BEGIN DATA EXTRACTS

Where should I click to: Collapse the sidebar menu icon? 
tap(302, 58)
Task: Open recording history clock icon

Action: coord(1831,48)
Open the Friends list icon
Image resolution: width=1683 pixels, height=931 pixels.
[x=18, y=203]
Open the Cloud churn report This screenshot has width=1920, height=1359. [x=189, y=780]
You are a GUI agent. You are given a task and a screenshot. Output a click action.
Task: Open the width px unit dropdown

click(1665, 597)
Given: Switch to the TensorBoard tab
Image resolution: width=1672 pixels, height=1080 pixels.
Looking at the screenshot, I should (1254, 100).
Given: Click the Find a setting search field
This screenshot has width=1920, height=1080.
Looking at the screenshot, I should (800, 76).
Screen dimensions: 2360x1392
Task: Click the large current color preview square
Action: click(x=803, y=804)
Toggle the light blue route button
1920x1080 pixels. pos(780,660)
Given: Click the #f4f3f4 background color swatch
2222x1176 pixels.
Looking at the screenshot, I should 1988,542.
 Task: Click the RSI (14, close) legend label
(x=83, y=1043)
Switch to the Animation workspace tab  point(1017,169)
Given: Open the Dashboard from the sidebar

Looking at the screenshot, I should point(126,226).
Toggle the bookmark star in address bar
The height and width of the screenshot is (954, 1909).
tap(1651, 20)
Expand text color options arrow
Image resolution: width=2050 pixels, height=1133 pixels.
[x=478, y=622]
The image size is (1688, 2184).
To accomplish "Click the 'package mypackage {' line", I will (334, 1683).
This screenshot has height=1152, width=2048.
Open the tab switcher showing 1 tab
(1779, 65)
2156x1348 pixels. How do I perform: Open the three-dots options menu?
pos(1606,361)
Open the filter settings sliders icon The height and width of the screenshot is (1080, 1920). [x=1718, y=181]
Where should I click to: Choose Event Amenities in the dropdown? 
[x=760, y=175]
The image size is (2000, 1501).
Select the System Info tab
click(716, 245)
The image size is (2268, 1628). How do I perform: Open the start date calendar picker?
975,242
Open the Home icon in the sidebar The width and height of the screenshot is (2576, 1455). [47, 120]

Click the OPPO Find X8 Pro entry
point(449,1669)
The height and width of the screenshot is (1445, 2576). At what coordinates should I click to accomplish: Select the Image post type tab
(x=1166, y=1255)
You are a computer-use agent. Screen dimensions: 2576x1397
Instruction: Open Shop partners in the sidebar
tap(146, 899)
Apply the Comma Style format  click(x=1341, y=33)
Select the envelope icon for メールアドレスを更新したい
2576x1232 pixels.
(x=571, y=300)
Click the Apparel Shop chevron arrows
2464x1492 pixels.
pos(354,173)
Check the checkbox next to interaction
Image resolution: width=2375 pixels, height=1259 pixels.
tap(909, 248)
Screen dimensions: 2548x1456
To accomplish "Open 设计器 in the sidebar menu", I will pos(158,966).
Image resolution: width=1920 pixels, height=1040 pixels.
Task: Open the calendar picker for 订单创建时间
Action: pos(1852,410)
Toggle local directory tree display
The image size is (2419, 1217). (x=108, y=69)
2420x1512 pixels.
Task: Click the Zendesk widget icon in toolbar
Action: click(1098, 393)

END DATA EXTRACTS

#### [WHAT TO WORK ON]
The line with "Open the filter" through the last line of the data: write these out exactly, and no others.

#### [WORKED SOLUTION]
Open the filter settings sliders icon The height and width of the screenshot is (1080, 1920). [x=1718, y=181]
Where should I click to: Choose Event Amenities in the dropdown? 
[x=760, y=175]
The image size is (2000, 1501).
Select the System Info tab
click(716, 245)
The image size is (2268, 1628). How do I perform: Open the start date calendar picker?
975,242
Open the Home icon in the sidebar The width and height of the screenshot is (2576, 1455). [47, 120]

Click the OPPO Find X8 Pro entry
point(449,1669)
The height and width of the screenshot is (1445, 2576). At what coordinates should I click to accomplish: Select the Image post type tab
(x=1166, y=1255)
You are a computer-use agent. Screen dimensions: 2576x1397
Instruction: Open Shop partners in the sidebar
tap(146, 899)
Apply the Comma Style format  click(x=1341, y=33)
Select the envelope icon for メールアドレスを更新したい
2576x1232 pixels.
(x=571, y=300)
Click the Apparel Shop chevron arrows
2464x1492 pixels.
pos(354,173)
Check the checkbox next to interaction
Image resolution: width=2375 pixels, height=1259 pixels.
tap(909, 248)
Screen dimensions: 2548x1456
To accomplish "Open 设计器 in the sidebar menu", I will pos(158,966).
Image resolution: width=1920 pixels, height=1040 pixels.
Task: Open the calendar picker for 订单创建时间
Action: pos(1852,410)
Toggle local directory tree display
The image size is (2419, 1217). (x=108, y=69)
2420x1512 pixels.
Task: Click the Zendesk widget icon in toolbar
Action: click(1098, 393)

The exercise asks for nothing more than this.